[Stored data entries]
++++++++++
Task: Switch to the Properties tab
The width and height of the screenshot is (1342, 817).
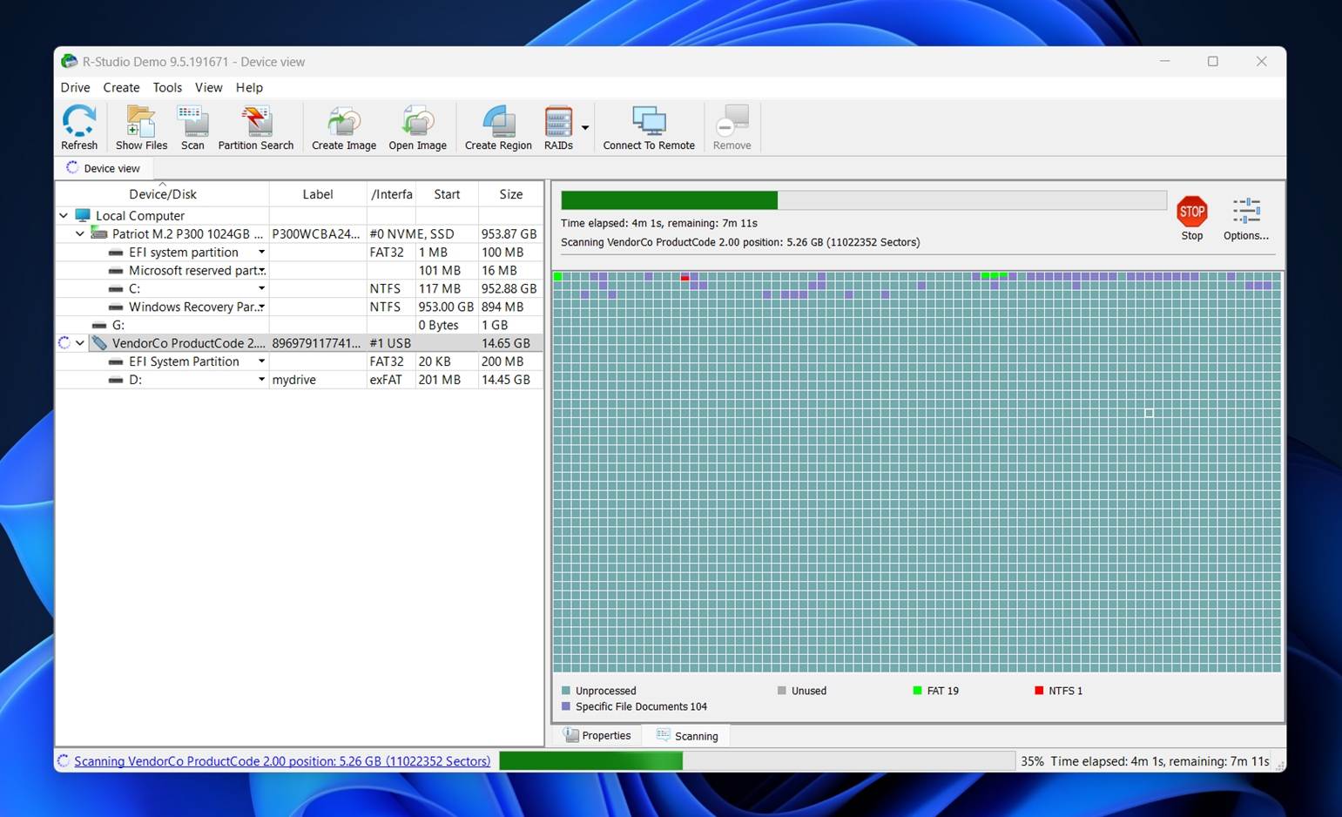Action: coord(597,735)
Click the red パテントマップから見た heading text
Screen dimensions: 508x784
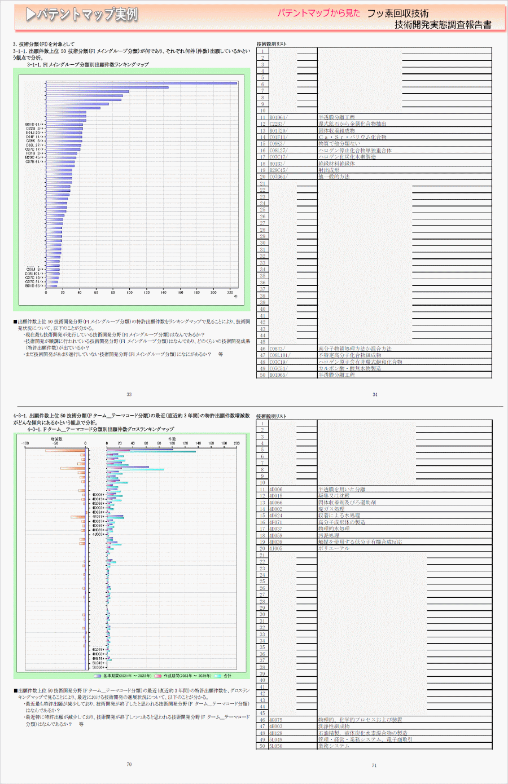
++++++++++
Task requirements — Retype every record above exactly as written, but leave out the pictures.

Answer to the problem —
Task: Switch to the Properties tab
The width and height of the screenshot is (1342, 817).
Action: coord(597,735)
Click the red パテントマップから見た heading text
Screen dimensions: 508x784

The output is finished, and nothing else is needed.